Et qu'on n'en appelle pas à la
providence de l'Etat, car l'Etat est postérieur à l'homme. Avant qu'il pût se
former, l'homme déjà avait reçu de la nature le droit de vivre et de protéger
son existence.
Qu'on n'oppose pas non plus à la
légitimité de la propriété privée le fait que Dieu a donné la terre au genre
humain tout entier pour qu'il l'utilise et en jouisse. Si l'on dit que Dieu l'a
donnée en commun aux hommes, cela signifie non pas qu'ils doivent la posséder
confusément, mais que Dieu n'a assigné de part à aucun homme en particulier.
Il a abandonné la délimitation des
propriétés à la sagesse des hommes et aux institutions des peuples. Au reste,
quoique divisée en propriétés privées, la terre ne laisse pas de servir à la
commune utilité de tous, attendu qu'il n'est personne parmi les mortels qui ne
se nourrisse du produit des champs. Qui en manque y supplée par le travail.
C'est pourquoi l'on peut affirmer en toute vérité que le travail est le moyen
universel de pourvoir aux besoins de la vie, soit qu'on l'exerce sur sa propre
terre ou dans quelque métier dont la rémunération se tire seulement des produits
de la terre et s'échange avec eux.
De tout cela, il ressort une fois de
plus que la propriété privée est pleinement conforme à la nature. La terre, sans
doute, fournit à l'homme avec abondance les choses nécessaires à la conservation
de sa vie et, plus encore, à son perfectionnement, mais elle ne le pourrait
d'elle-même sans la culture et les soins de l'homme.

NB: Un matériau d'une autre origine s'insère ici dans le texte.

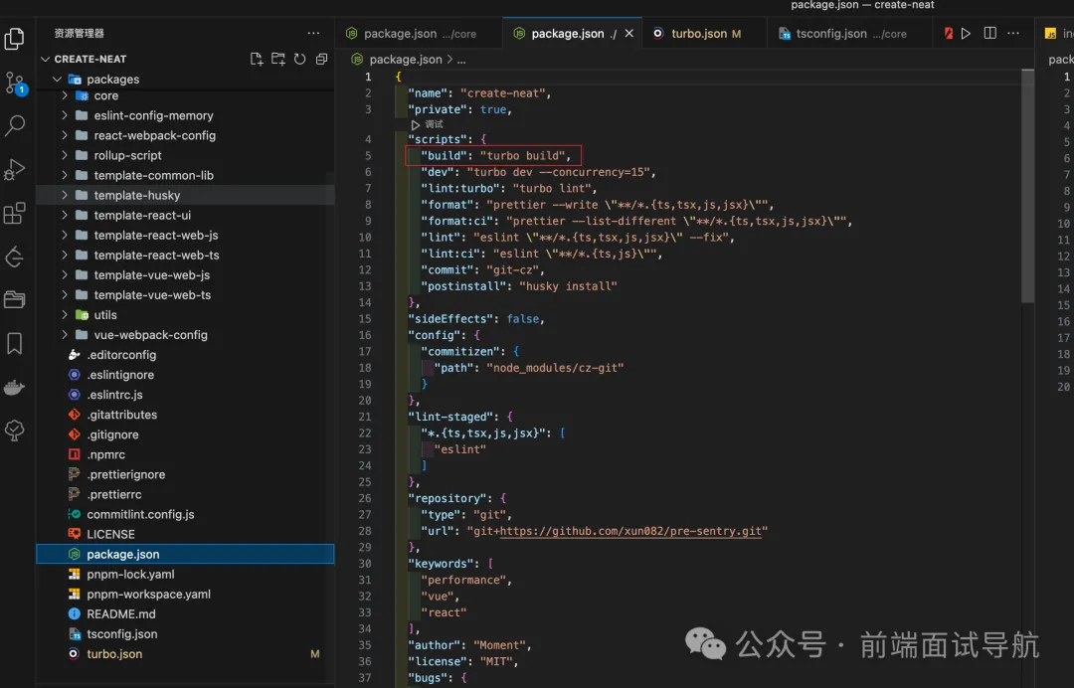Expand the utils folder
This screenshot has height=688, width=1074.
point(104,314)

Or, celui-ci, consacrant son génie
et ses forces à l'utilisation de ces biens de la nature, s'attribue par le fait
même cette part de la nature matérielle qu'il a cultivée et où il a laissé comme
une certaine empreinte de sa personne, si bien qu'en toute justice il en devient
le propriétaire et qu'il n'est permis d'aucune manière de violer son droit.
La force de ces raisonnements est
d'une évidence telle qu'il est permis de s'étonner que certains tenants
d'opinions surannées puissent encore y contredire, en accordant sans doute il
l'individu l'usage du sol et les fruits des champs, mais en lui refusant le
droit de posséder en qualité de propriétaire ce sol où il a bâti, cette portion
de terre qu'il a cultivée. Ils ne voient donc pas qu'ils dépouillent par là cet
homme du fruit de son labeur. Ce champ travaillé par la main du cultivateur a
changé complètement d'aspect: il était sauvage, le voilà défriché; d'infécond,
il est devenu fertile. Ce qui l'a rendu meilleur est inhérent au sol et se
confond tellement avec lui, qu'il serait en grande partie impossible de l'en
séparer. Or, la justice tolérerait-elle qu'un étranger vînt alors s'attribuer et
utiliser cette terre arrosée des sueurs de celui qui l'a cultivée ? De même que
l'effet suit la cause, ainsi est-il juste que le fruit du travail soit au
travailleur.
C'est donc avec raison que
l'universalité du genre humain, sans s'émouvoir des opinions contraires d'un
petit groupe, reconnaît, en considérant attentivement la nature, que dans ses
lois réside le premier fondement de la répartition des biens et des propriétés
privées. C'est avec raison que la coutume de tous les siècles a sanctionné une
situation si conforme à la nature de l'homme et à la vie calme et paisible des
sociétés. De leur côté, les lois civiles qui tirent leur valeur, quand elles
sont justes, de la loi naturelle, confirment ce même droit et le protègent par
la force. Enfin, l'autorité des lois divines vient y apposer son sceau en
défendant, sous une peine très grave, jusqu'au désir même du bien d'autrui.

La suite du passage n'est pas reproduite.